In order to assess CXCR3 cell surface expression, living cells were stained with anti-CXCR3 or IgG1 isotype control antibody (20 μg/ml in 0.5% fetal calf serum (w/w), 0.01% NaN3 (w/v), 1 h on ice). Subsequently, cells were incubated with Alexa Fluor 488-conjugated antibody A-11001 (2.85 μg/ml in 0.5% (v/v) fetal calf serum, 0.01% NaN3 (w/v), 30 min on ice). Dead cells were identified upon simultaneous staining with propidium iodide. Fluorescence intensity as a measure of antibody binding or 7-aminoactinomycin D reaction with cell nuclei was recorded using a FACSCalibur (Becton-Dickinson, Heidelberg, Germany). Histograms were evaluated and plotted using Flowing Software 2 (Version 2.5.1, Turku Center of Biotechnology, Finland).

Migration assay

Migratory capacity of cancer cells toward chemoattractants and ascites, cell migration was assayed in 24-well modified Boyden chambers with 8.0 μm pore size polycarbonate membranes (6.5 mm Transwell, Corning Inc., Corning, NY, USA). Membranes were first hydrated in 500 μl serum-free culture medium for 1 h. Then, cancer cells were detached, washed and seeded in the upper chamber of the inserts at a density of 5 × 104 cells per well in 500 μl serum-free medium. In all, 500 μl of serum-free medium supplemented with chemoattractant (40 ng/ml human CXCL9, CXCL10 or 0.1% bovine serum albumin (w/v)/phosphate-buffered saline as a control) or 500 μl of ascitic fluid were added to the lower chamber. In the neutralization assay, anti-CXCR3 or IgG1 isotype control antibody was added to the cells in the upper chamber in a concentration of 1 μg/ml 30 min before the addition of the chemoattractant to the lower chamber.
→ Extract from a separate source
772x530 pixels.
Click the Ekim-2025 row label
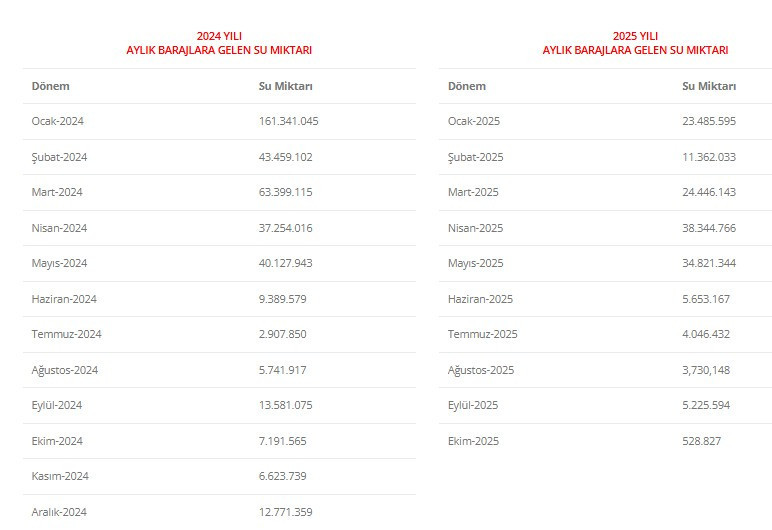click(473, 441)
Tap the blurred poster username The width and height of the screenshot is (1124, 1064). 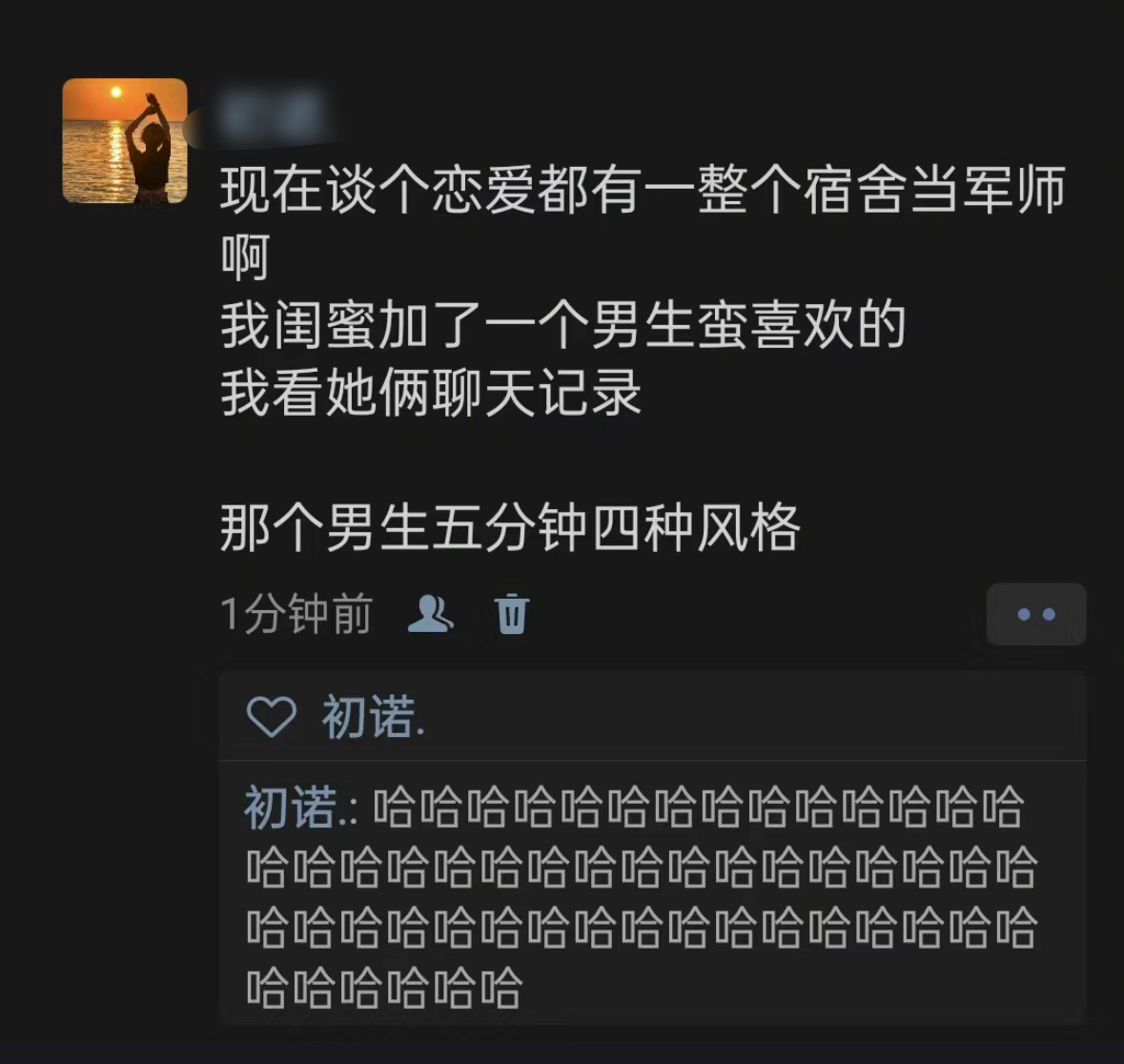point(274,115)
After 4 h, the media were removed, the membranes washed in phosphate-buffered saline and non-migrated cells scraped off with cotton swabs. Membranes were fixed and stained with 1 μg/ml 4,6-diamidino-2-phenylindole in methanol for 15 min. After washing in phosphate-buffered saline containing Ca2+ and Mg2+ and high-purity water, the membranes were dried, cut out with a scalpel and sealed on microscope slides with coverslips, using Vectashield mounting medium and nail polish. The migrated cells were visualized and counted in five different fields using the Zeiss Axio Observer A1 fluorescence microscope (Zeiss, Jena, Germany). Migration was normalized against the spontaneous migration seen toward serum-free medium.

Enzyme-linked immunosorbent assay

Concentrations of CXCR3 ligands CXCL9 and CXCL10 in ascites of ovarian cancer patients, we determined using the Duoset ELISA kits DY392 and DY266 (R&D Systems), respectively, according to the manufacturer’s instructions.

Statistical analyses

Univariate survival analyses were plotted using the Kaplan–Meier method and analyzed with the log-rank test. For multivariate survival analyses, a Cox proportional hazard model was used. All migration experiments were analyzed using the Mann–Whitney test (SPSS Statistics Software, Version 22.0, SPSS Inc., Chicago, IL, USA). McNemar’s test was used to compare CXCR3 expression in primary tumors vs metastatic lesions. Results are given as mean±s.e.m., if not indicated otherwise. Statistical significance was defined as *, #P0.05; **, ##P0.005; or ***, ###P0.001.